- TASK OBJECTIVE -
In the records below, the line with "Viewport: 522px width, 336px height." opens the range and the line with "Given: Click the 発注書 step checkmark circle" closes it; print that range exactly and nothing else.

- PROVIDED INFORMATION -
★ ★ ★ ★ ★ ★ ★
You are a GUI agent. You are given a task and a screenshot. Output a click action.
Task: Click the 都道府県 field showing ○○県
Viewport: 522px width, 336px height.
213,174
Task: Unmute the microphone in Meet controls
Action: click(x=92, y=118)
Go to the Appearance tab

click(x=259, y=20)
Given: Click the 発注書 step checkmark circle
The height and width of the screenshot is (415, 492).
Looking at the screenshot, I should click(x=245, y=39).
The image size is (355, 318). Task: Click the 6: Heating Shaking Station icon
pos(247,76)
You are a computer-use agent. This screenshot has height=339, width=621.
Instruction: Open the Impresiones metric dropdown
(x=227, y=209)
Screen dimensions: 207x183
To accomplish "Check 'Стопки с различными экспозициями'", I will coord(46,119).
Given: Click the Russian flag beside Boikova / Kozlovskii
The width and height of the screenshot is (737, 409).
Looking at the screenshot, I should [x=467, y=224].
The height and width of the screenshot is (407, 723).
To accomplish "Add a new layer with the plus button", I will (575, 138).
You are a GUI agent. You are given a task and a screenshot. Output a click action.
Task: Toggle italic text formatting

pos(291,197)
★ ★ ★ ★ ★ ★ ★
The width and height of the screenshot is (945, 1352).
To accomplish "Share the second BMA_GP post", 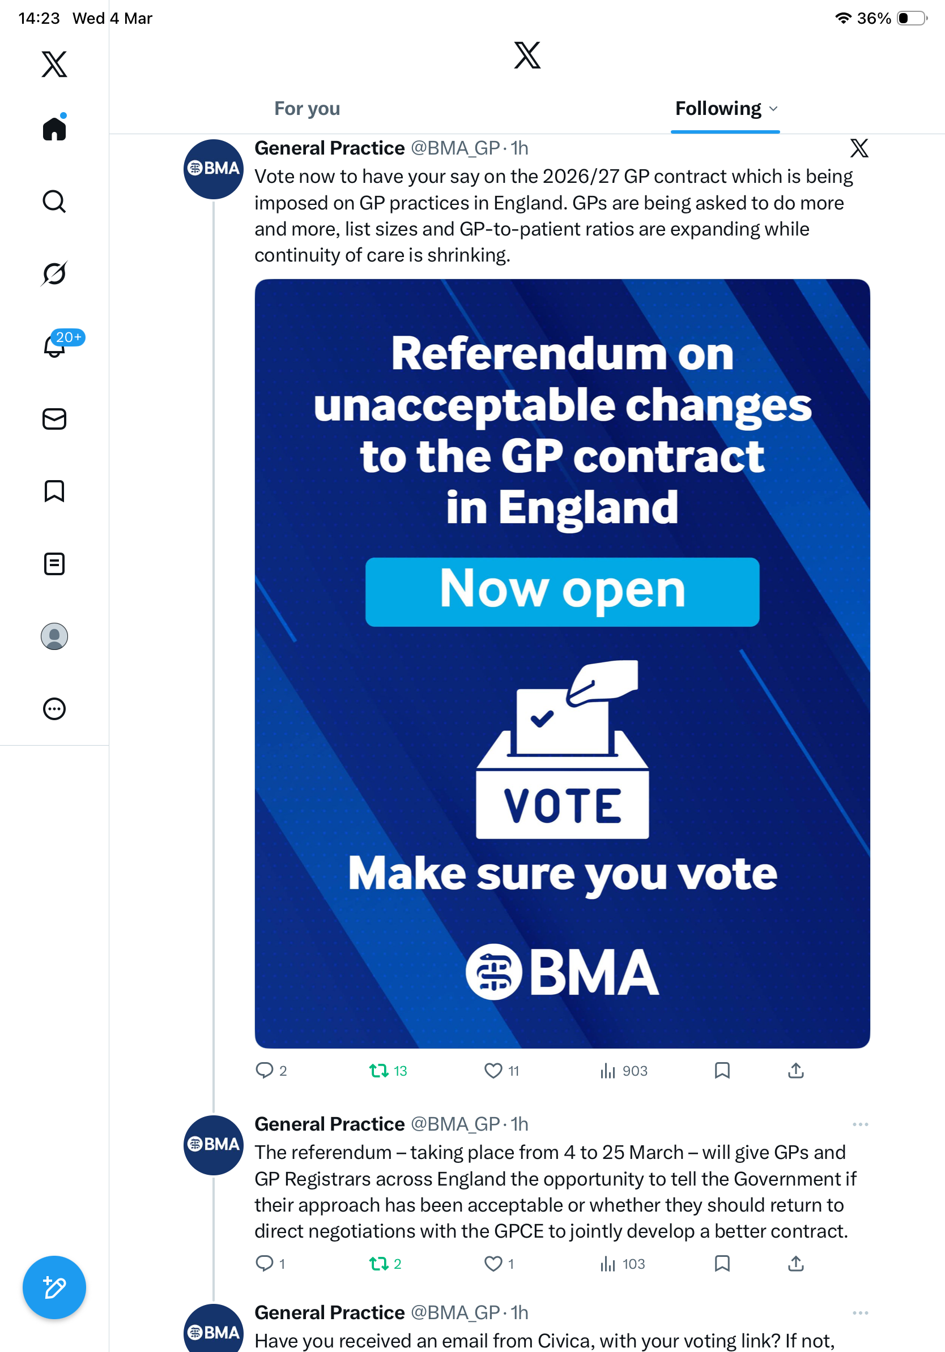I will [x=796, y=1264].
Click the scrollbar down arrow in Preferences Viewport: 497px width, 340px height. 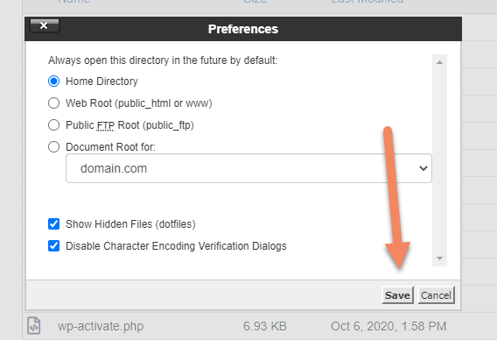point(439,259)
★ ★ ★ ★ ★ ★ ★
- TASK OUTPUT -
Viewport: 522px width, 336px height.
213,174
Task: Unmute the microphone in Meet controls
Action: click(x=92, y=118)
Go to the Appearance tab

click(x=259, y=20)
Given: Click the 発注書 step checkmark circle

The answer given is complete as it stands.